Monument of National Importance
- Official name: Agra Fort: Nagina Masjid
- Part of: Agra Fort
- Reference no.: N-UP-A1-u

UNESCO World Heritage Site
- Official name: Agra Fort
- Criteria: Cultural: (iii)
- Reference: 251
- Inscription: 1984 (8th Session)
- Location of the mosque in Agra Fort

= Nagina Masjid, Agra Fort =

Mosque in Agra India, Build by Mughal Emperor Shah Jahan

The Nagina Masjid, also known as the Gem Mosque and the Jewel Mosque, (Note: See Negin.) is a Sunni mosque, situated in the Agra Fort, a UNESCO World Heritage Site, located in Agra, in the state of Uttar Pradesh, India. The mosque was built by Shah Jahan, a Mughal leader, who succeeded Jahangir in 1628 CE and constructed three marble mosques inside the fort complex- the Moti Masjid, Nagina Masjid and Mina Masjid.

Nagina Masjid was made between 1631-1640 CE for Shah Jahan's personal use and the usage by the royal women.

It's one of the last structures constructed in the Agra Fort, as Shah Jahan moved the capital to Shahjahanabad (Old Delhi) in 1648 and Agra Fort stopped being the primary seat of power.

The mosque is a Monument of National Importance, administered by the Archaeological Survey of India.

== Architecture ==
The Nagina Masjid is an architectural beauty situated in Agra Fort. It is located nearby the Moti Masjid, another eye catching mosque, and the Mina Mosque.

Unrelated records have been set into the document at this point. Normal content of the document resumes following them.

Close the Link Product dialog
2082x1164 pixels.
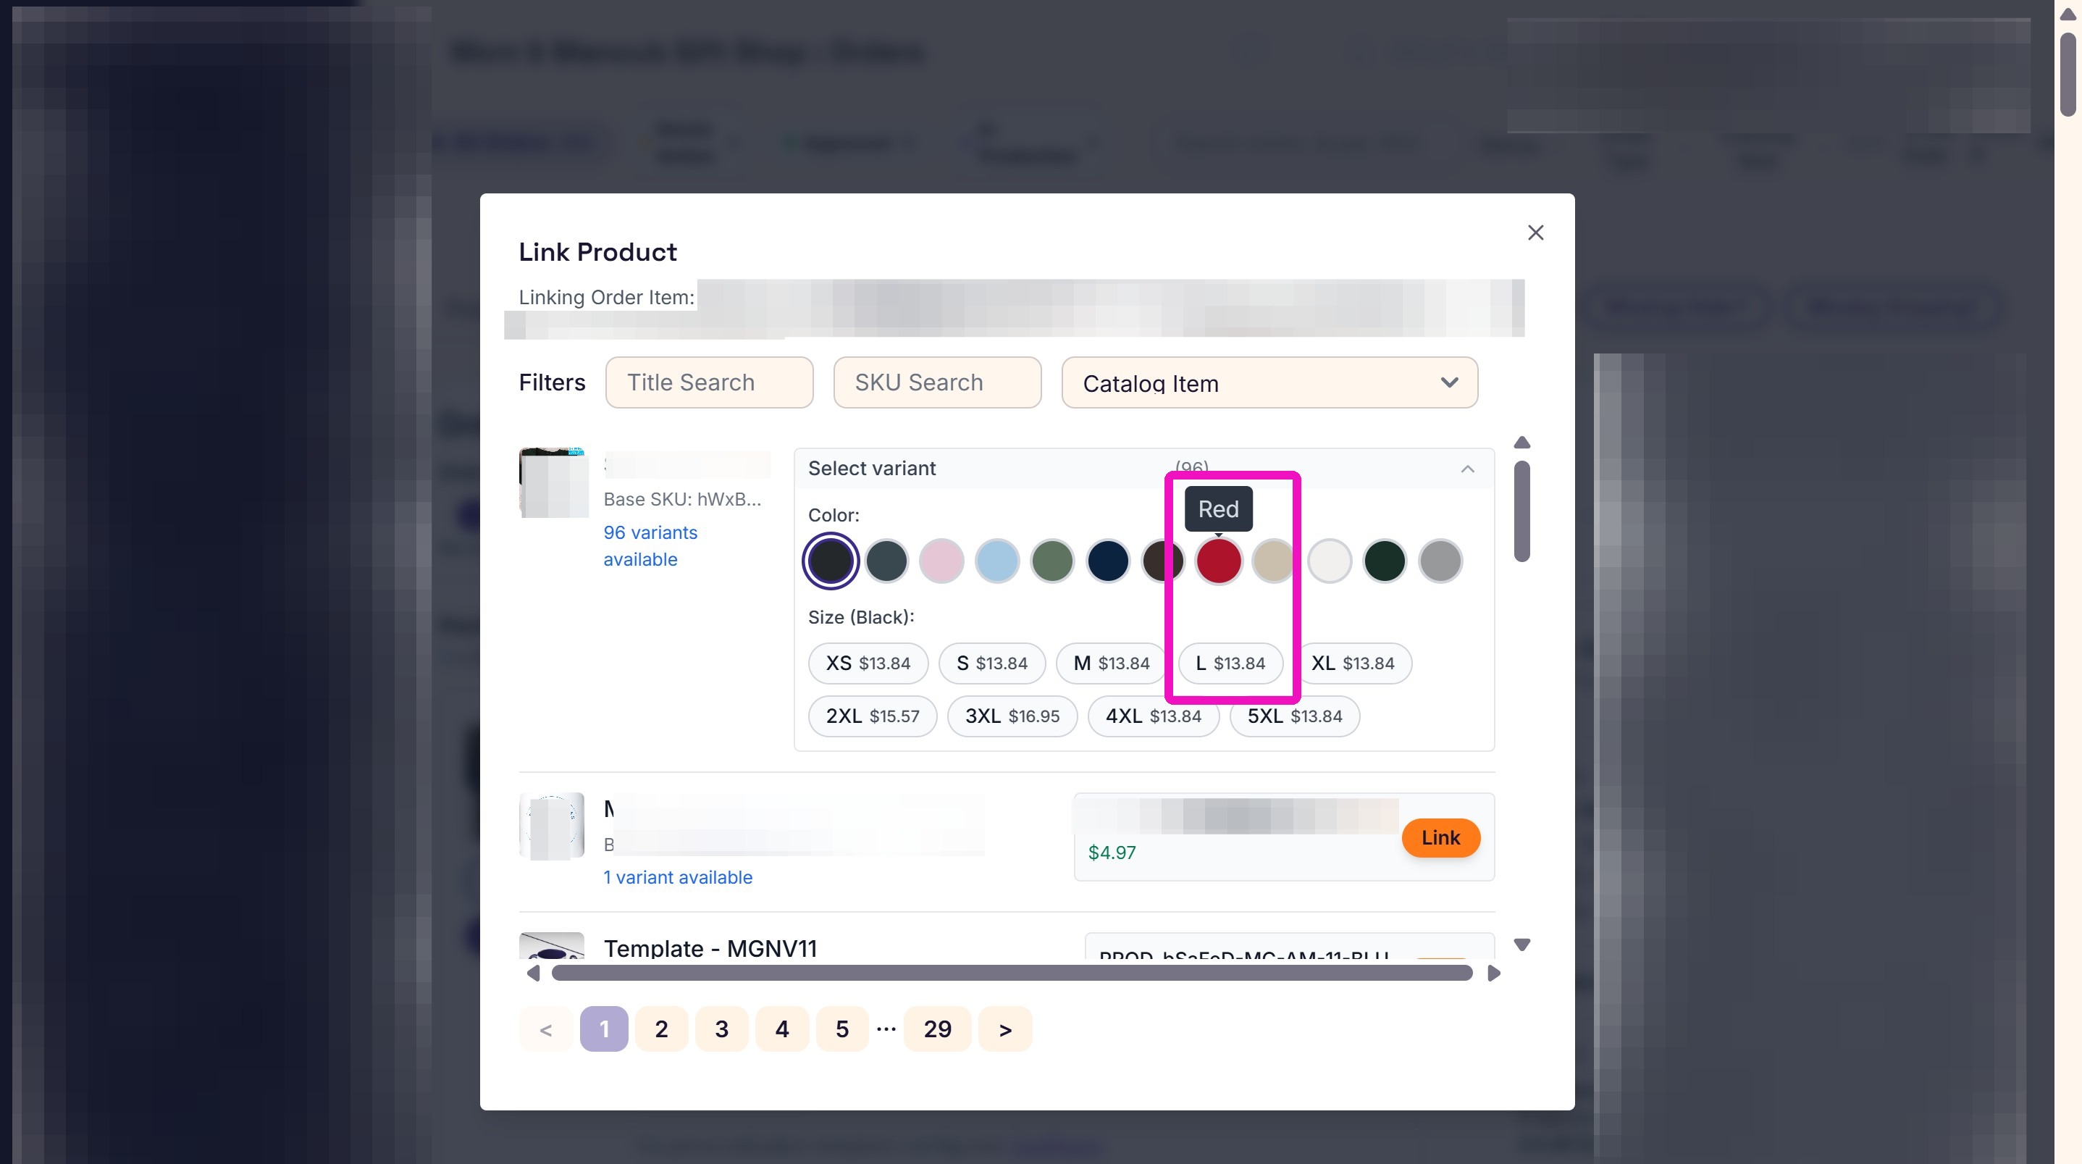click(x=1536, y=233)
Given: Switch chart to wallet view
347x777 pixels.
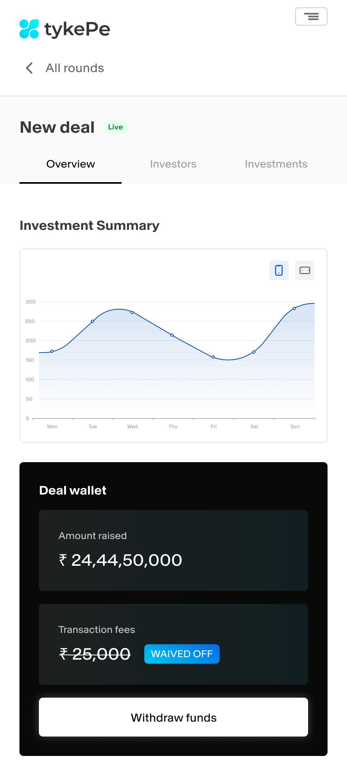Looking at the screenshot, I should pyautogui.click(x=305, y=270).
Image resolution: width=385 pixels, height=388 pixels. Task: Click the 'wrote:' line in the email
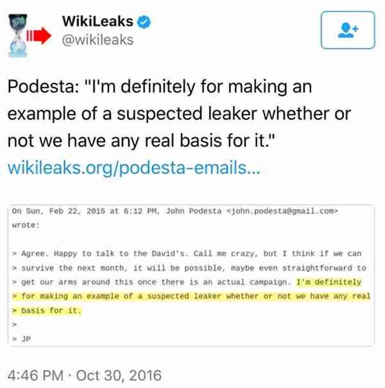tap(26, 226)
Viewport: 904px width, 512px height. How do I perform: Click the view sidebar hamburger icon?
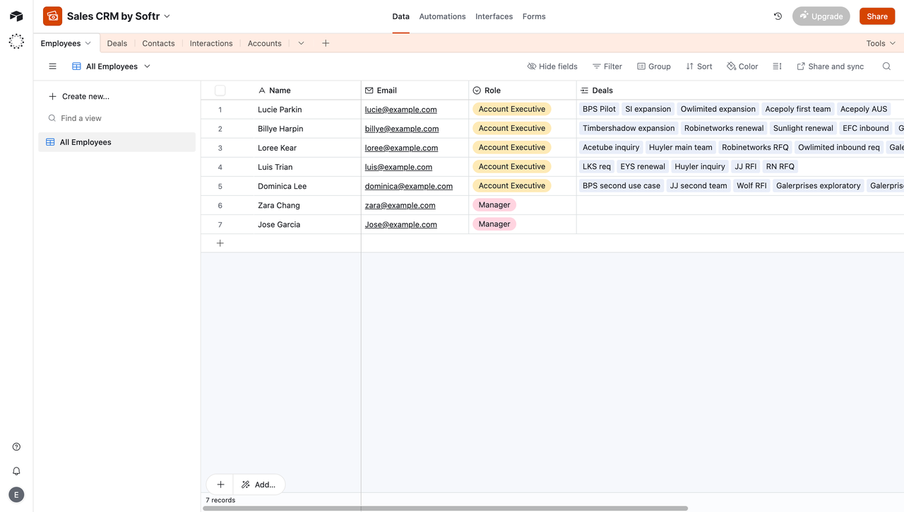click(52, 66)
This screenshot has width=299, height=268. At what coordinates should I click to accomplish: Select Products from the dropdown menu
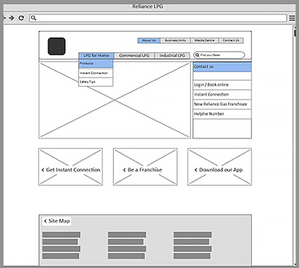click(96, 64)
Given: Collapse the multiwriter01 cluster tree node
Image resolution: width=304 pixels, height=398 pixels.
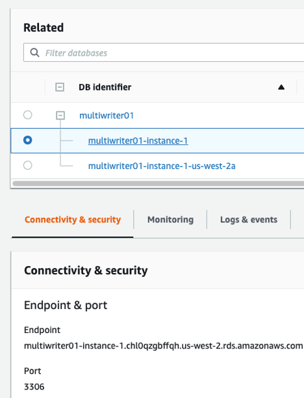Looking at the screenshot, I should 60,116.
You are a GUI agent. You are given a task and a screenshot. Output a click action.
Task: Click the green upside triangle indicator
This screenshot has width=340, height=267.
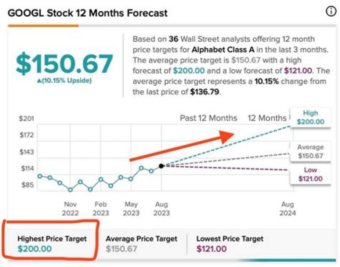pos(40,80)
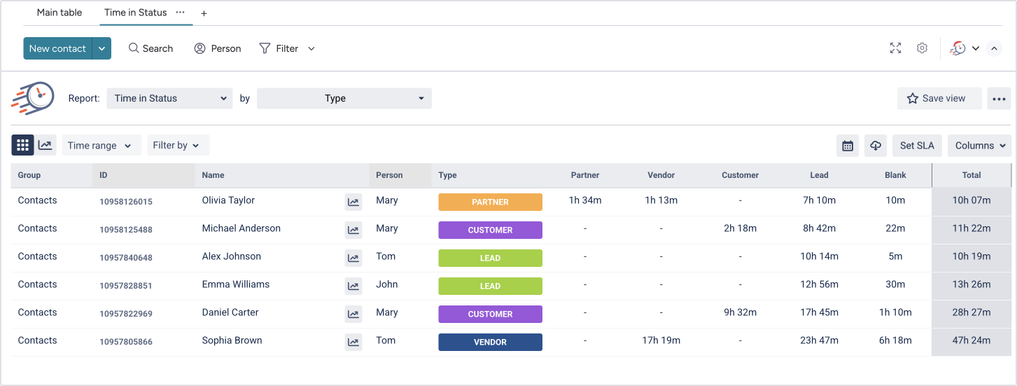The width and height of the screenshot is (1017, 386).
Task: Click the cloud export icon
Action: [875, 146]
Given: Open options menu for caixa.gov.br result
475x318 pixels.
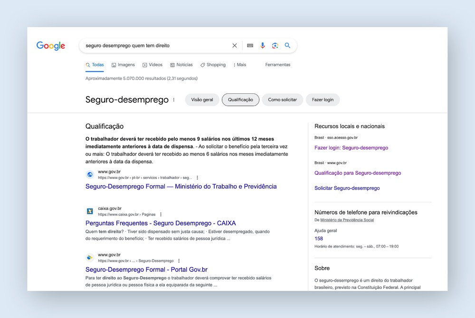Looking at the screenshot, I should coord(161,215).
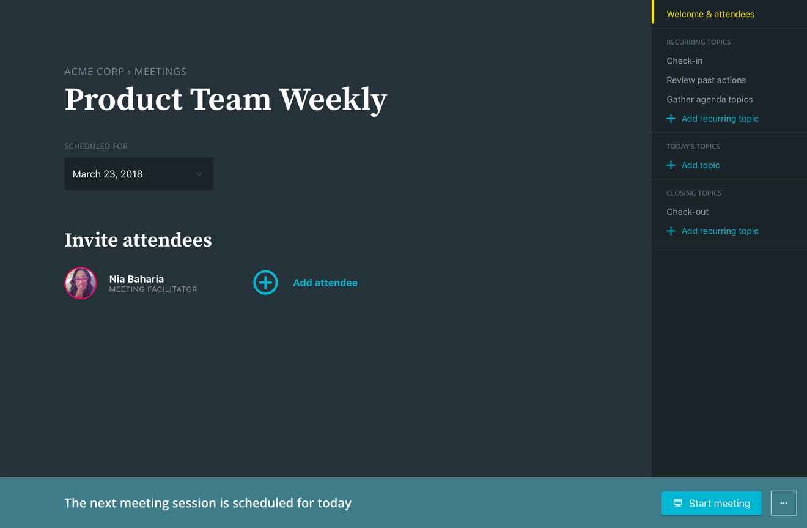Go to the Check-in topic
807x528 pixels.
[684, 61]
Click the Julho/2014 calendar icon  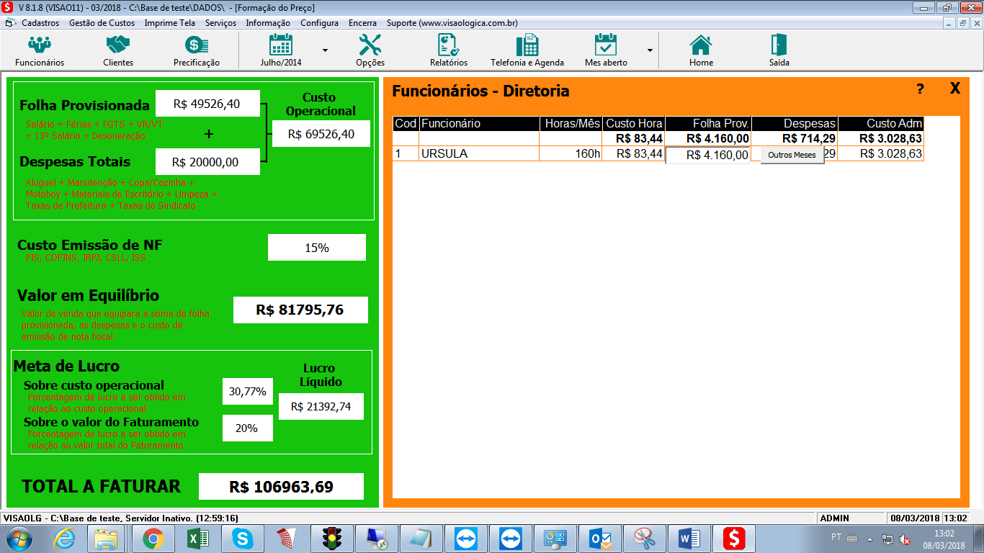click(x=281, y=45)
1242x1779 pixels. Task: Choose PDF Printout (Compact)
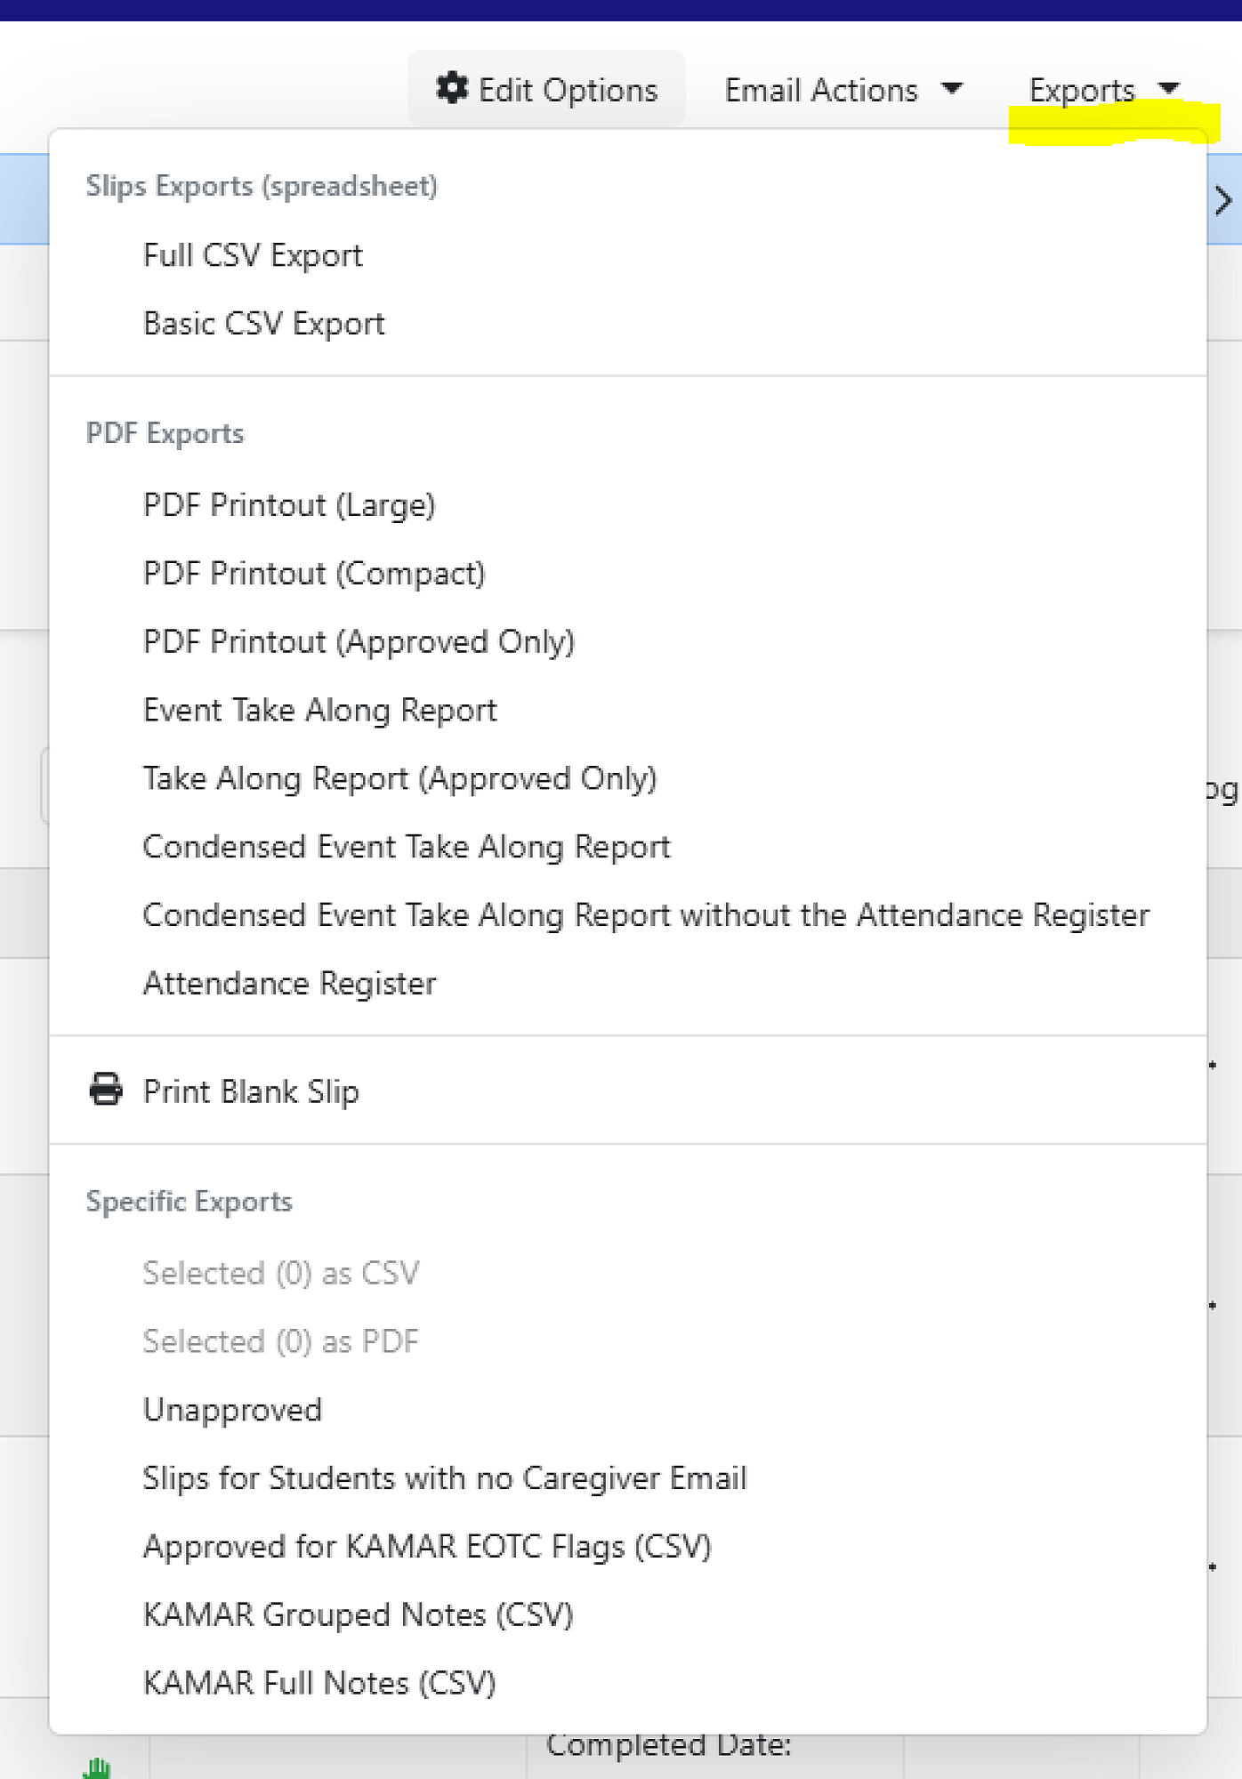314,574
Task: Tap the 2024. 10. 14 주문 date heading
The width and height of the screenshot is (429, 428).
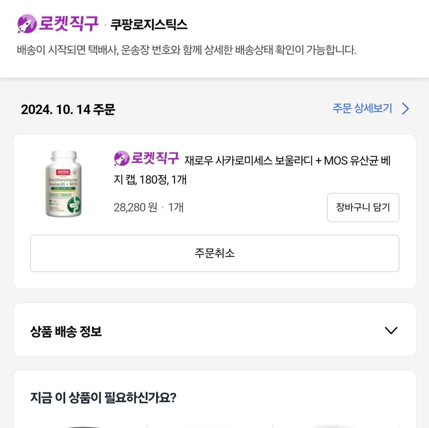Action: click(68, 110)
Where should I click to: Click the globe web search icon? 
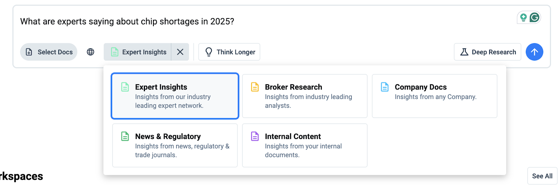(90, 52)
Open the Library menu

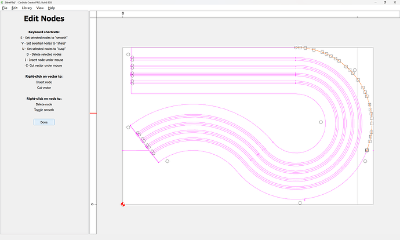(27, 8)
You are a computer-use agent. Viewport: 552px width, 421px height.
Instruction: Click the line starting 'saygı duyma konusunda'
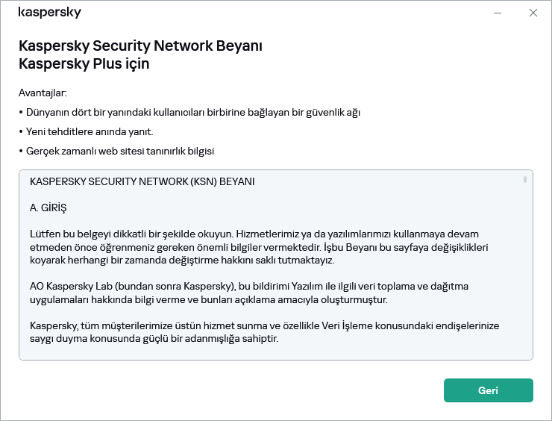pos(154,339)
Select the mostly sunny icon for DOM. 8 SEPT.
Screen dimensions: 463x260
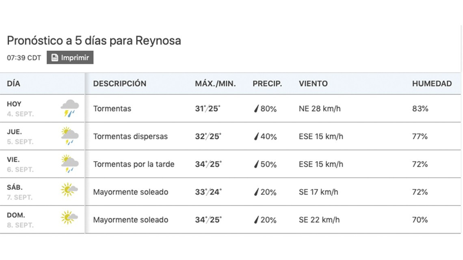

The Nagina Mosque is constructed with attractive pure white marble and encloses the exquisitely designed prayer chamber. The Nagina Masjid bears a very simple architecture and a descent decoration. The mosque is separated into three bays by simple pillars underneath the keen arches above. The arch in the center is bigger and has nine cusps, once on either face has seven cusps only. The mosque is 10.21 m wide and 7.39 m long, facing a lined patio. The balcony that provides panoramic views of the road runs towards the Hathi Pol, and is situate on the northern side of the mosque.

The mosque structure was built for the ladies of the royal family and has three majestic domes and wonderful arches. A luxurious bazaar, known as Mina Bazar, was functioning down the road from where royal ladies could purchase items, standing on the balcony of the Nagina Masjid.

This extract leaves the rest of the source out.